For Future Research:

  1. Increase sample size to n=30-50
  2. Add control group (placebo or untreated)
  3. Multiple baseline measurements
  4. Consider crossover design
  5. Use distribution-aware statistics (quantile regression)

For Interpretation:

  1. “Non-significant” ≠ “no effect”
  2. Distribution changes can be more meaningful than median shifts
  3. Regression to mean is powerful and often overlooked
  4. Always be suspicious of extreme baseline values
  5. Control groups are not optional for causal inference

Your Files

Core Analysis:

  • comprehensive_analysis.md - Full statistical analysis
  • distribution_change_causes.md - Detailed explanation of mechanisms
  • detailed_statistics.csv - Complete quartile data

Visualizations:

  • comprehensive_boxplots.png - 9-panel boxplot with all parameters
  • detailed_boxplots_with_points.png - Individual horse data shown
  • publication_ready_boxplots.png - Clean 6-panel for journals
  • protein_single_panel.png - Focus on largest effect
  • IQR_problem_visualization.png - Directly shows what single-number IQR hides

Mechanism Analysis:

  • distribution_cause_analysis.png - Regression to mean evidence
  • three_mechanisms_explained.png - Comparing explanations
  • critical_experiment_design.png - How to test properly

Supporting:

  • distribution_analysis.png - Distribution shifts visualized
  • individual_trajectories.png - Horse-by-horse changes

The Bottom Line

What the Table Said:

“Urinary parameters showed no significant changes after omeprazole treatment (all p > 0.05)”

What the Data Actually Shows:

“Urinary parameters showed substantial distribution normalization with large-to-medium effect sizes (d=0.24-0.80), primarily driven by regression to the mean (r=-0.83, p<0.001) with possible additional drug stabilization effects that cannot be quantified without a control group. The study was underpowered (n=16) to detect these effects as statistically significant.”

Your Insight:

You were absolutely right - the single-number IQR presentation masked the most interesting pattern in the data. The distribution changes are real, important, and tell a story about both statistical artifacts and possibly biological effects.
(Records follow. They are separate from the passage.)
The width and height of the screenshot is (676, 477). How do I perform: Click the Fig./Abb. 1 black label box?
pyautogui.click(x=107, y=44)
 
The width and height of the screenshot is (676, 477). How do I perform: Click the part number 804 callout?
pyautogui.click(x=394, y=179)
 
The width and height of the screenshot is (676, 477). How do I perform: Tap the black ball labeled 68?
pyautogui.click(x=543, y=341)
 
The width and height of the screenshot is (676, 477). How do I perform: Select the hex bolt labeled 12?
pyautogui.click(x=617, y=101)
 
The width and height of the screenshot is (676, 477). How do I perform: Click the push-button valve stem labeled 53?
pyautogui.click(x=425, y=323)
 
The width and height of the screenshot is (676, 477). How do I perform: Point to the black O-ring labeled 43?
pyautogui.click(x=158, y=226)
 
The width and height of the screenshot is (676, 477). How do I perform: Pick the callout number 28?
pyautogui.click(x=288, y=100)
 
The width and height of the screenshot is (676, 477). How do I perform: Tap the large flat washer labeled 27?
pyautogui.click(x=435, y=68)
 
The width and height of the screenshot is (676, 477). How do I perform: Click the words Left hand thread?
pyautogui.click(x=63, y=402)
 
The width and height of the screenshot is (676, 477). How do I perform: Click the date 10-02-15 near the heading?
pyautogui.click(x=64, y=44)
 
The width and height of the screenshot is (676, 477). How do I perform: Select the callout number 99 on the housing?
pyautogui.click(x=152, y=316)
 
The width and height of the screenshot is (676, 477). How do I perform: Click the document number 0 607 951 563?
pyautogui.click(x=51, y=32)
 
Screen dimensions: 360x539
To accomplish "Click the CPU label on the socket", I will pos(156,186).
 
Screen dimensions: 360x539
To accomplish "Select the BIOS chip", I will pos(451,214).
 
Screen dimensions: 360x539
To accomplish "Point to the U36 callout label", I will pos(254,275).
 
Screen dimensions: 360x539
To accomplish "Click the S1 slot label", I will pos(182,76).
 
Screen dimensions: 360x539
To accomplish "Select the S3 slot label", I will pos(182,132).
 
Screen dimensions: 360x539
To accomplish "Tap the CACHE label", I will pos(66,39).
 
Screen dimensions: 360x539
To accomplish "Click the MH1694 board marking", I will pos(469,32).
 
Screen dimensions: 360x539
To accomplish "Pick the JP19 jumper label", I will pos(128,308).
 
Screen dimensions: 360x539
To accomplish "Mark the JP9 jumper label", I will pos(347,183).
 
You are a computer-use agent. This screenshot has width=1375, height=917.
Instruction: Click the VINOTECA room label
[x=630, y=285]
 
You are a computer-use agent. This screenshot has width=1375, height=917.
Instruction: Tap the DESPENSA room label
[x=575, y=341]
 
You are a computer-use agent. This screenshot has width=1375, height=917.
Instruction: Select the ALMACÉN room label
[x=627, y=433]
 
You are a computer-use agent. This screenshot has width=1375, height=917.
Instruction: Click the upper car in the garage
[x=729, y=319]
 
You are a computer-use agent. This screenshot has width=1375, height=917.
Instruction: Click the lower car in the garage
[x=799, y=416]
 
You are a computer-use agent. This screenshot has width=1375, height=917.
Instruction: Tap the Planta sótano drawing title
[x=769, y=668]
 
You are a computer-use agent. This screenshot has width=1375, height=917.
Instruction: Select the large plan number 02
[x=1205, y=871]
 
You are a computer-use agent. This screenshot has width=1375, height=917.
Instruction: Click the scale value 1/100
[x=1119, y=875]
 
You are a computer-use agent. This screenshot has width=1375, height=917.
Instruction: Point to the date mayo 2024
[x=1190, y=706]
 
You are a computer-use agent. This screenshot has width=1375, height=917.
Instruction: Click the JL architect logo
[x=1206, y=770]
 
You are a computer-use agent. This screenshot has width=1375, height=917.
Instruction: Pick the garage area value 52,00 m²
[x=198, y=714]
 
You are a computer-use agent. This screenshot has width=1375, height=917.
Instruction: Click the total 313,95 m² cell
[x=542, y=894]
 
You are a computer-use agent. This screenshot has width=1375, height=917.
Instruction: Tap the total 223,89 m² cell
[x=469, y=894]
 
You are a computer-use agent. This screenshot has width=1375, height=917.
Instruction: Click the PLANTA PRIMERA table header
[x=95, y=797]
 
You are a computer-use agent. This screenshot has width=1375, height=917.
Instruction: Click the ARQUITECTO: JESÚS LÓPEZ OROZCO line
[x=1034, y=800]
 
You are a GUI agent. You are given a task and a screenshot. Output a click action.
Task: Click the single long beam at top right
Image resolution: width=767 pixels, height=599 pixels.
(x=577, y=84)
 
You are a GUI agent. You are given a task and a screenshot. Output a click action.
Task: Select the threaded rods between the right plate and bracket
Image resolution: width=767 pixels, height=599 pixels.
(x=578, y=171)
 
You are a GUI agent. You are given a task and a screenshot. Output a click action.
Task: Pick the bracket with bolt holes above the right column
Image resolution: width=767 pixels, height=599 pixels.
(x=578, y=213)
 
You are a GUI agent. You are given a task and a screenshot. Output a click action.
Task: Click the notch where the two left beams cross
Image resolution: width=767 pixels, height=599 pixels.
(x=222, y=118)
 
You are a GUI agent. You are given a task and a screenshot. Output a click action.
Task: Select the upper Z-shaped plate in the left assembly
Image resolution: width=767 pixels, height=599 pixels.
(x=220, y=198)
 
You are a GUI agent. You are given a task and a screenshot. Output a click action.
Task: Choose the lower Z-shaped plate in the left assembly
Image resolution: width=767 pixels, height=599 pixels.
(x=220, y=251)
But the story is incomplete without proper controls, and the authors should have been more careful about: 1. Acknowledging regression to mean 2. Reporting full distributional information 3. Not over-interpreting causation from before-after data 4. Recognizing that p > 0.05 doesn’t mean “nothing happened”

Excellent scientific skepticism on your part!